California Seeks to Pilot APMs With FQHCs

May 26, 2022
The state says the payment reform would also allow FQHCs to operate more efficiently and deliver care in innovative ways that will expand primary and specialty care access

California Gov. Gavin Newsom’s proposed budget for the next fiscal year includes reviving a proposal to implement an alternative payment model (APM) for Federally Qualified Health Centers (FQHCs) to incentivize delivery system and practice transformation at FQHCs starting in 2024.

In 2015, legislation authorized a three-year pilot program for county and community-based FQHCs.

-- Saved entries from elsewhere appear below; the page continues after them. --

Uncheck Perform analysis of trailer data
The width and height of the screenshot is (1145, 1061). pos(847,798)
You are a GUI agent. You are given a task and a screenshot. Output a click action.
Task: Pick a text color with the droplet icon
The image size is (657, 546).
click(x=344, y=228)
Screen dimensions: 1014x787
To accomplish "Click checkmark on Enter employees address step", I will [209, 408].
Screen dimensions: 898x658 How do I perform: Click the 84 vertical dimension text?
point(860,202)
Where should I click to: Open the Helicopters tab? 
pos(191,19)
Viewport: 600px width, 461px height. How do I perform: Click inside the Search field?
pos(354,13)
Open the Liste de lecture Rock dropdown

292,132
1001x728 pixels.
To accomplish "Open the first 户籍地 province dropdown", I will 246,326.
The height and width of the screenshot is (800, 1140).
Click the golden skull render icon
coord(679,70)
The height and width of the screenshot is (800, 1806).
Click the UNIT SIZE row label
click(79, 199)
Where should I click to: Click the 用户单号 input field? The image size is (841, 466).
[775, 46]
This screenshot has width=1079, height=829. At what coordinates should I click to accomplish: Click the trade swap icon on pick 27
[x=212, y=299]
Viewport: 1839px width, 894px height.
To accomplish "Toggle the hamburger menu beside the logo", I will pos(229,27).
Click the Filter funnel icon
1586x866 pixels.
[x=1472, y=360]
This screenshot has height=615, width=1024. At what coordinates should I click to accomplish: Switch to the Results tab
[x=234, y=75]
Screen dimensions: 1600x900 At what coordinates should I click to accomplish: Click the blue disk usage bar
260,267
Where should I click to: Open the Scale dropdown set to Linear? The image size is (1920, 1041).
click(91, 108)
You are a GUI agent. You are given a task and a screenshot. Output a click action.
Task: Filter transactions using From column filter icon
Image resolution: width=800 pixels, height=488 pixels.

Under the proposed pilot, participating FQHCs would move away from the traditional volume-based prospective payment system (PPS) payment system to one that better aligns with the evolving financing and delivery of health services.

According to a Center for Health Care Strategies report, the Department of Health Care Services (DHCS) developed a pilot concept paper, incorporating details agreed upon by stakeholders across the state, and formally submitted the concept to the Centers for Medicare & Medicaid Services (CMS) in October 2016. However, DHCS was unable to implement the pilot as outlined because it did not receive federal approval.

But now the state is trying again. As proposed under the FQHC APM pilot, the PPS payment and wrap-around would be replaced by an upfront, clinic-specific capitation rate. Participating FQHCs would have a simplified payment process, replacing the previous billing approach and associated delays in payment. FQHCs would receive a comprehensive payment from the health plans on a monthly basis rather than having to wait until the end of the year for a supplemental payment, which is particularly beneficial to cash-strapped health centers.

The proposal said the payment reform would also allow FQHCs to operate more efficiently and deliver care in innovative ways that will expand primary and specialty care access. For example, FQHCs could provide non-traditional services not currently reimbursed under traditional volume-based PPS, including but not limited to: group visits, email visits, phone visits, community health worker contacts, case management, and care coordination across systems.

This proposed pilot was also expected to increase collaboration between the Medi-Cal managed care plans and participating FQHCs. While both would have additional requirements, both would also experience increased value from better coordination of care, thereby helping to reduce unnecessary utilization of services and improve beneficiary experience.

The Newsom administration says the FQHC proposal ties into the state’s Medicaid transformation efforts. California Advancing and Innovating Medi-Cal, also known as CalAIM, is a multi-year initiative by DHCS to improve the quality of life and health outcomes of the state’s population by implementing broad delivery system, program and payment reform across the Medi-Cal program. One goal of CalAIM is to move Medi-Cal to a more consistent and seamless system by reducing complexity and increasing flexibility. Transforming reimbursement methodologies for FQHCs will reduce complexity and increase flexibility.

This proposal would allow DHCS to implement a federally allowable APM for FQHC reimbursement no sooner than Jan. 1, 2024. Through a series of state-led stakeholder meetings in 2021, DHCS said, significant progress was made on preparations to implement an APM. Updates to existing law will support DHCS in its submission of a State Plan Amendment for federal approval of the APM and continued preparation for implementation in 2024.